Client Report - Project 4: Can you predict that?

Elevator pitch

This week we predicted with a 92.3% accuracy wether a house was built before 1980 or not with a Machine Learning model called RandomForest from Scikit Learn library. The data set available to train the model had 48 features and 22 913 rows and the most important variables to predict the target were livearea, numbaths and stories.

Show the code

# read the data
dwell= pd.read_csv("dwellings_ml.csv")

# delete yrbuilt and parcel
dwell= dwell.drop(['yrbuilt','parcel'], axis=1)

QUESTION|TASK 1

The following code creates a scatter plot that helped me to analyze the effects,patterns the “total units” and “Number of bedrooms” variable have in relation to the “Before 1980” variable.

Show the code

fig = px.scatter(
    dwell,
    x='numbdrm',
    y='totunits',
    color='before1980'
)

fig.update_layout(
    xaxis_title="Number of bedrooms",
    yaxis_title="Total units",
    title="Scatter Plot of number of bedrooms vs total units"
)

fig.show()

Findings:

All the houses with more than 6 bedrooms were built before 1980, no matter how many units they have.
All the houses that have 4 or more units wew built before 1980, no matter the number of bedrooms.
Apparently houses in the past (before 1980) used to have more units and bathrooms than now.
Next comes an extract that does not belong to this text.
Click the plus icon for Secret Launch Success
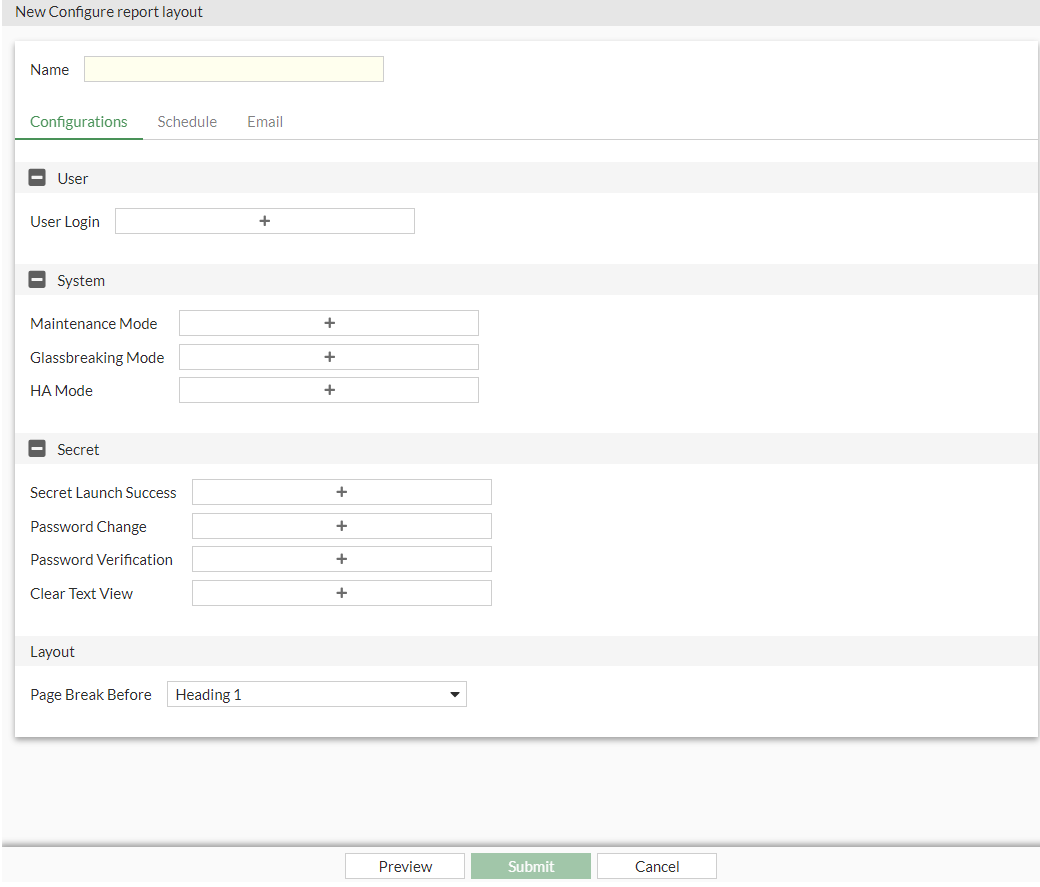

The next code creates 2 boxplots, one for houses before 1980 and the other of 1980 or after. This is very helpful to analyze the distribution of the variable “number of bathrooms” and the relationship with “before1980”.

Show the code

fig = px.box(
    dwell,
    x='before1980',
    y='numbaths',
    color= 'before1980',
)

fig.update_layout(
    xaxis_title="Before 1980",
    yaxis_title="Number of Bathrooms",
    title="Boxplot of Number of Bathrooms vs Before 1980"
)
fig.show()

Findings:

Apparently houses in the past (before 1980) used to have less bathrooms than now.
Upper quartile of the houses built before 1980 is equal to the lower quartile to the houses built in 1980 or after.

QUESTION|TASK 2

Build a classification model labeling houses as being built “before 1980” or “during or after 1980”. Your goal is to reach or exceed 90% accuracy. Explain your final model choice (algorithm, tuning parameters, etc) and describe what other models you tried.

The following code separates the data into 4 groups, Train X, Train y, TestX and TextY. This is the data preparation to fit the classifier “RandomForest” which I selected since it normally has a high accuracy with its predictions.

Show the code

X = dwell.drop(["before1980"], axis=1)
y = dwell["before1980"]

train_data, test_data, train_targets, test_targets = train_test_split(X, y, test_size=.30)

# RandomForestClassifier
classifier = RandomForestClassifier()
classifier.fit(train_data, train_targets)

targets_predicted = classifier.predict(test_data)

QUESTION|TASK 3

Justify your classification model by discussing the most important features selected by your model. This discussion should include a chart and a description of the features.

The following code creates a chart of the classiffier features ranked by importance.

Show the code

# Create a series containing feature importances from the model and feature names from the training data
feature_importances = pd.Series(classifier.feature_importances_, index= train_data.columns).sort_values(ascending=False)

# Plot a simple bar chart
feature_importances.plot.bar(title = 'Classifier Features by Importance')

Findings:

Livearea was the biggest predictor in whether the house was built before 1980, with around 10%.
Followed by number of bathrooms and stories with around 8%.

QUESTION|TASK 4

Describe the quality of your classification model using 2-3 different evaluation metrics. You also need to explain how to interpret each of the evaluation metrics you use.

The next code chunk uses 2 Scikit-Learn methods to evaluate the classification model: Accuracy and confusion matrix.

Show the code

print("Accuracy:", accuracy_score(test_targets, targets_predicted))

# Create the confusion matrix
cm = confusion_matrix(test_targets, targets_predicted)
ConfusionMatrixDisplay(confusion_matrix=cm).plot()

Accuracy: 0.9217340704102415

Findings:

The model accuracy was 92.3%.
According to the confusion matrix, there was 279 false positives and 251 false negatives. The accuracy was lower for the houses that were built in 1980 or after.